House Democrats have made clear that Bolton is a key witness and have also subpoenaed him to appear before the impeachment committees. Bolton has reportedly not ruled out testifying.

Bolton reportedly pushed back against Trump’s efforts to pressure Zelensky into investigating former Vice President Joe Biden as well as a debunked conspiracy theory linking the Democratic National Committee and Ukraine.

In response to Kupperman’s reluctance to appear, House Intelligence Committee Chairman Adam B. Schiff (D-Calif.), Foreign Affairs Committee Chairman Eliot L. Engel (D-N.Y.) and acting Oversight Committee Chairwoman Carolyn B. Maloney (D-N.Y.) issued a statement urging him to testify.

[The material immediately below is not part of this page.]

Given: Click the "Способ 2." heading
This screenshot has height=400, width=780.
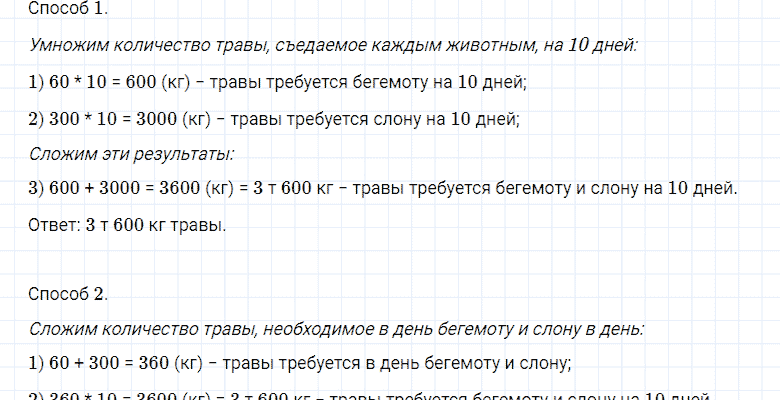Looking at the screenshot, I should (x=68, y=293).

″[He] has a simple choice to make: either appear for a deposition tomorrow pursuant to a duly authorized subpoena, or abide by a baseless White House assertion that your client, a private citizen, should disregard his own legal obligations,” they wrote.

The White House has consistently moved to block advisers and witnesses, including those no longer employed by the government, from testifying in the impeachment inquiry. Several, including former U.S. ambassador to Ukraine Marie Yovanovitch, have bucked the directive and appeared before the committees.